Un futur proche, presque immédiat. Le Président des États-Unis est un gentil branquignol, des irresponsables jouent un peu partout avec des armes nucléaires, une explosion se produit sur le sol américain. Déclaration de guerre, acte terroriste, « déflagration accidentelle » ? On ne le saura pas, mais qu’importe ? Au moment où le Président donne à son tour l’ordre d’attaquer, tout s’éteint. Plus d’électricité, plus de radio, plus rien : l’ordre ne sera jamais transmis. Pour le meilleur ou pour le pire, les Amis d’Empédocle ont pris en main le destin de la planète. Leur supériorité technologique, de « tunnels de la guérison » en rayons paralysants, leur en donne les moyens. Qui sont-ils ? Que veulent-ils ? Devenir nos « tuteurs » ? Nos maîtres ?

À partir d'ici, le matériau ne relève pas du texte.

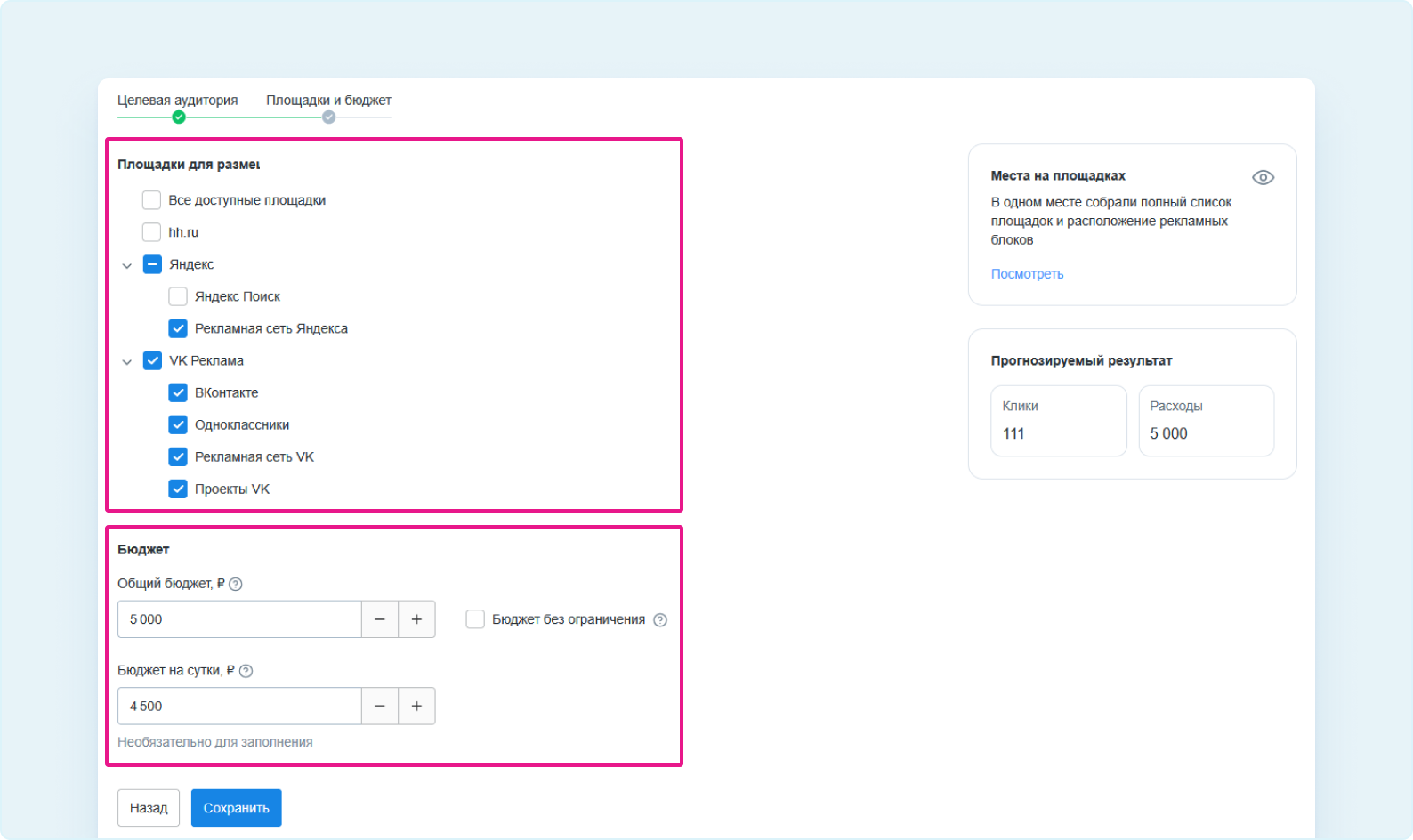
Task: Decrease Общий бюджет with minus button
Action: pos(380,619)
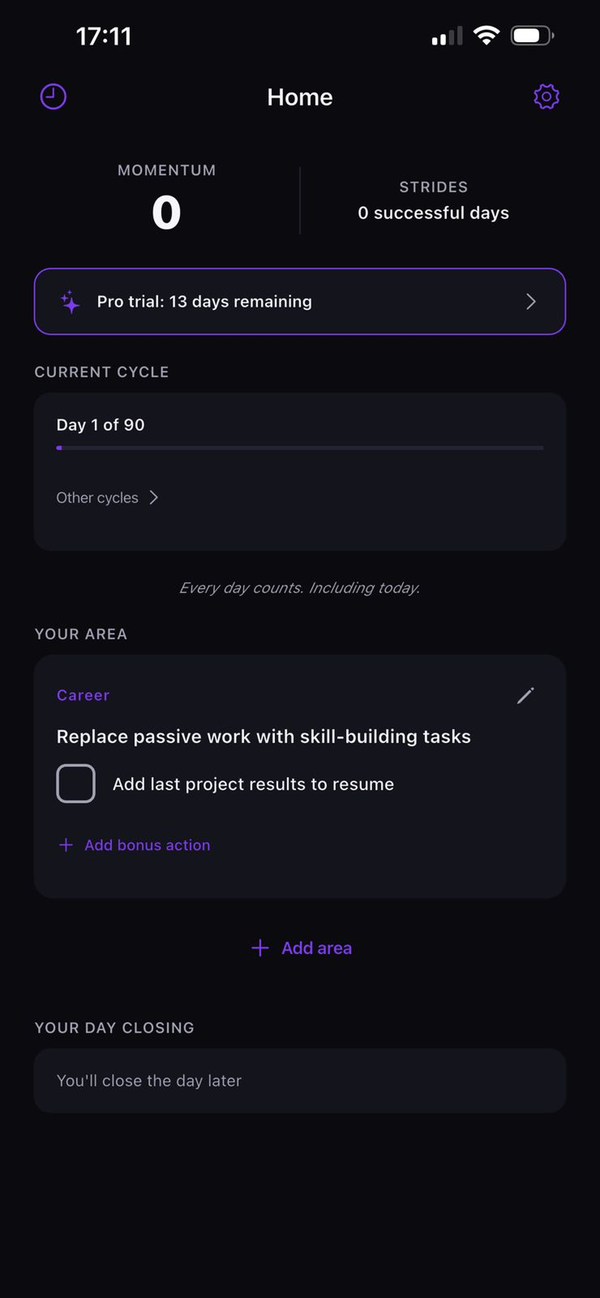Open Other cycles via its chevron

152,497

Revenant, trente ans après Le Premier siècle après Béatrice (1992), à une science-fiction très soft, Amin Maalouf nous raconte ces événements géopolitiques du point de vue intimiste de deux personnages isolés sur une petite île : Alec, le dessinateur de presse, et Ève, auteur désabusé d’un roman à succès déjà ancien. Lui s’inquiète de l’avenir de l’humanité, appelée à devenir « une espèce inférieure, un dernier brouillon de la création » ; elle se réjouit des mutations à venir. Empédocle d’Agrigente, on s’en souvient peut-être, s’est jeté dans l’Etna. Ou pas ? Il ne restait qu’une sandale pour en témoigner…

Dans la pensée d’Empédocle, l’existence, celle des individus comme de la société tout entière, est par essence un état mixte, tendant tantôt vers l’unité et tantôt vers le morcellement, la « multitude ». À la promesse du pouvoir sur la Nature, fruit du savoir universel, qui conclut aussi bien Nos Frères inattendus que le De la Nature du philosophe, s’oppose la malédiction de l’exil et de la haine, de la fascination pour la destruction et le feu de ses Purifications.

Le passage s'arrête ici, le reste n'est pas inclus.